4. This question need not be answered in view of the above answers.

5. This question need not be answered in view of the above answers.

6. This question need not be answered in view of the above answers.

To sum it up, we thus see that the Bench of Hon’ble Justice BV Nagarathna minces no words to state in para 22 what must be always borne in mind that, “Before parting, I wish to observe that demonetisation was an initiative of the Central Government, targeted to address disparate evils, plaguing the Nation’s economy, including, practices of hoarding “black” money, counterfeiting, which in turn enable even greater evils, including terror funding, drug trafficking, emergence of a parallel economy, money laundering including Havala transactions. It is beyond the pale of doubt that the said measure, which was aimed at eliminating these depraved practices, was well-intentioned”.

“The measure is reflective of concern for the economic health and security of the country and demonstrates foresight. At no point has any suggestion been made that the measure was motivated by anything but the best intentions and noble objects for the betterment of the Nation,”.

“The measure has been regarded as unlawful only on a purely legalistic analysis of the relevant provisions of the Act and not on the objects of demonetisation.”

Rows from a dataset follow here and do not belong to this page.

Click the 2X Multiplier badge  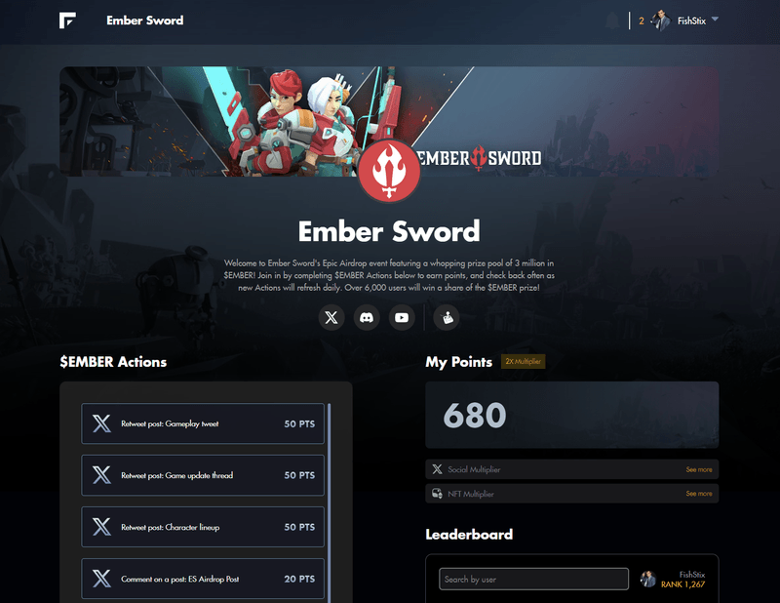pyautogui.click(x=523, y=361)
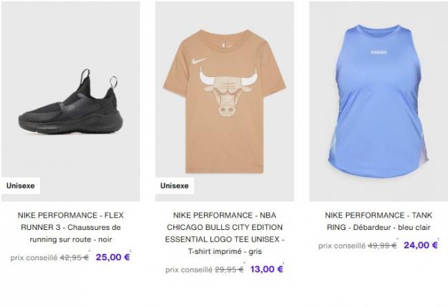The image size is (448, 307).
Task: Open the Tank Ring Débardeur bleu clair title
Action: point(378,221)
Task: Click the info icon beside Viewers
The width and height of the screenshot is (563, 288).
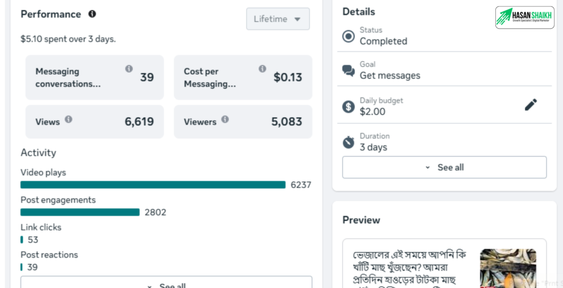Action: coord(225,119)
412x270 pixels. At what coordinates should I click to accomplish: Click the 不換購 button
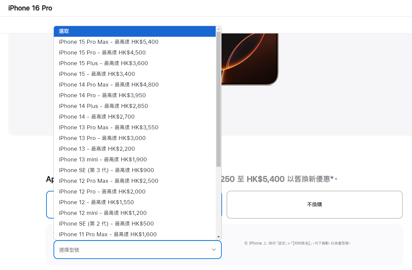[314, 205]
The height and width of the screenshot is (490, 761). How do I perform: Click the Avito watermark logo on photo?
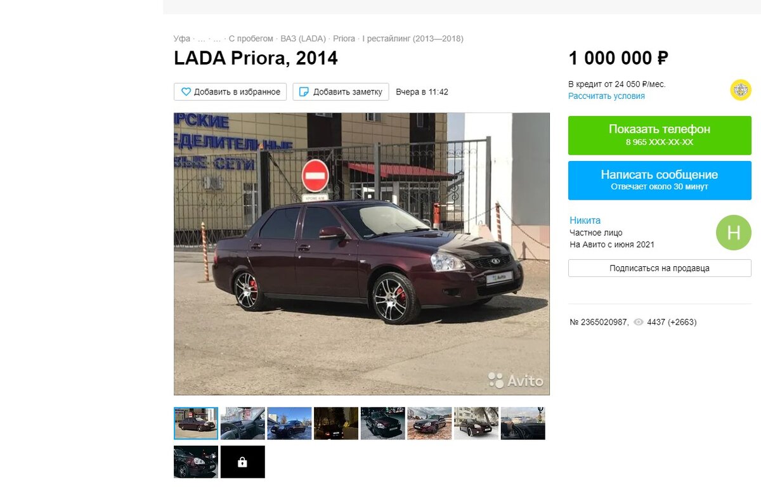516,380
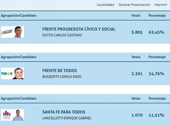Click the 11,51% percentage value
The width and height of the screenshot is (170, 126).
[156, 115]
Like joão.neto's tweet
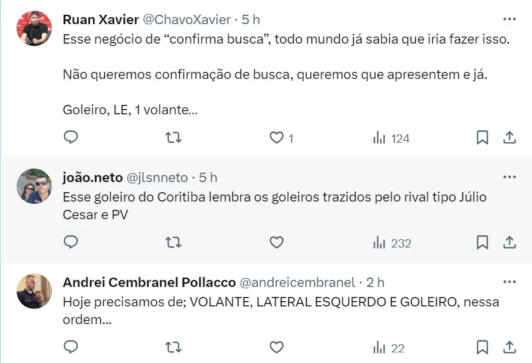The image size is (532, 363). 276,243
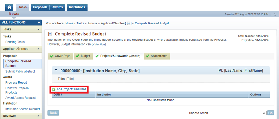Collapse the Tasks sidebar section
This screenshot has width=279, height=119.
[x=39, y=29]
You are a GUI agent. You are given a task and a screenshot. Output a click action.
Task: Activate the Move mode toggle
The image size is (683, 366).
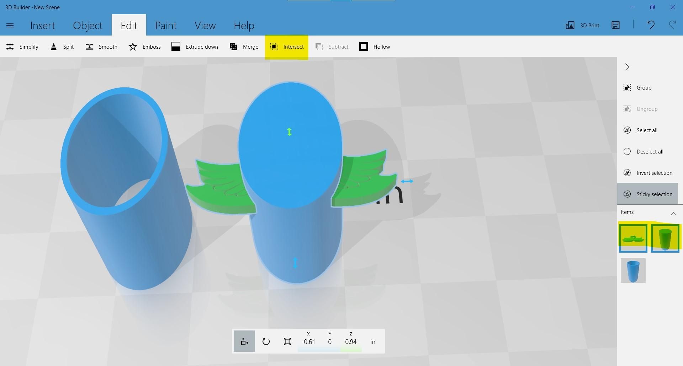pyautogui.click(x=244, y=341)
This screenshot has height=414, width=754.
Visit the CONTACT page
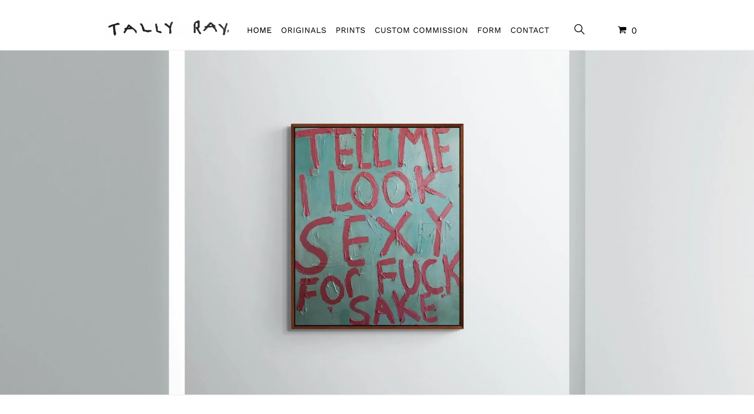pos(529,30)
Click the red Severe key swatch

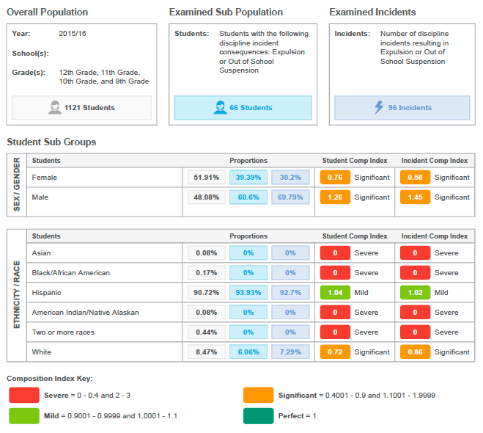click(23, 396)
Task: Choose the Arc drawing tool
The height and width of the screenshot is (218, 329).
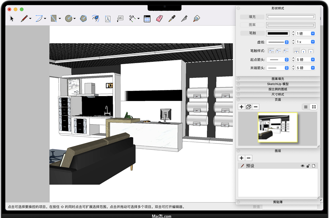Action: pos(39,19)
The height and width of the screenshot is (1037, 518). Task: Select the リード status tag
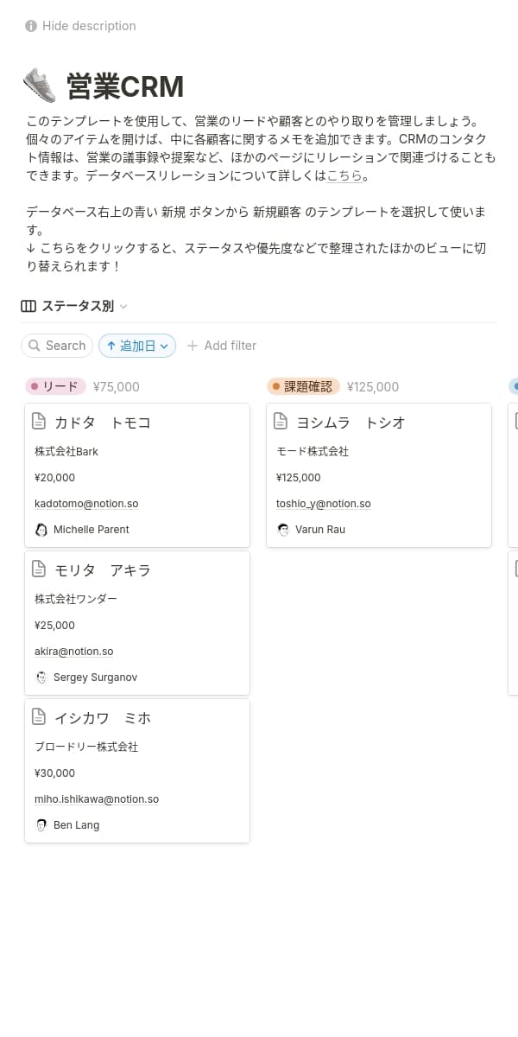tap(56, 387)
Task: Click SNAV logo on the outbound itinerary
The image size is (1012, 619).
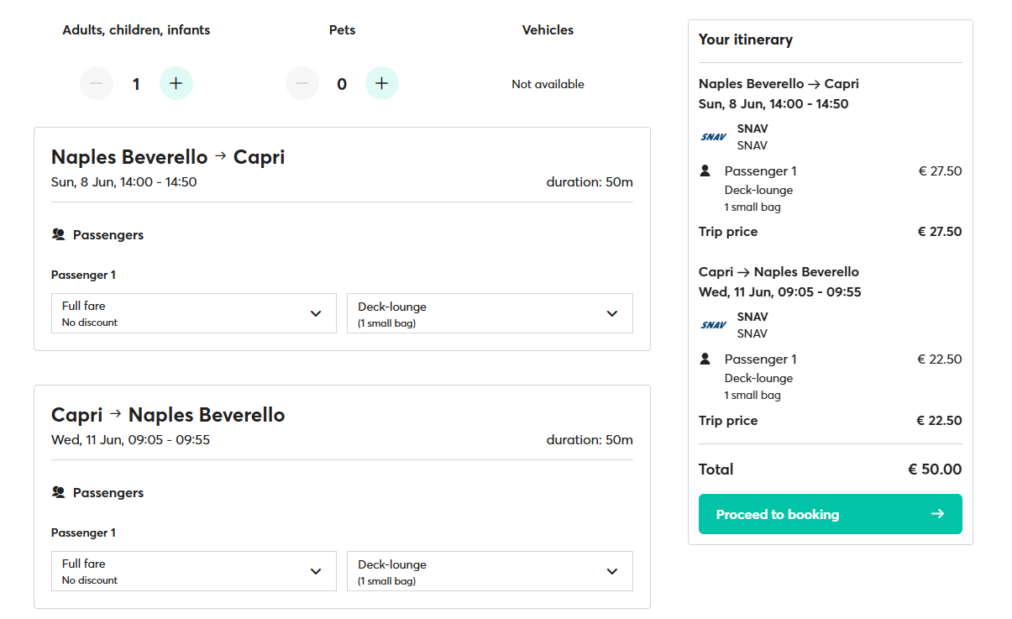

We all know fully well and which is beyond a pale of doubt as to how much huge inconvenience and long queues the people had to face waiting for many hours just to get their own hard earned money due to the unexpected sudden announcement of demonetization and many died also from heart attacks and other causes due to no getting their money back in time! Of course, it has to be conceded by all of us that Centre definitely cannot be given clean chit for it and what Justice BV Nagarathna has stated reflects best the ground reality!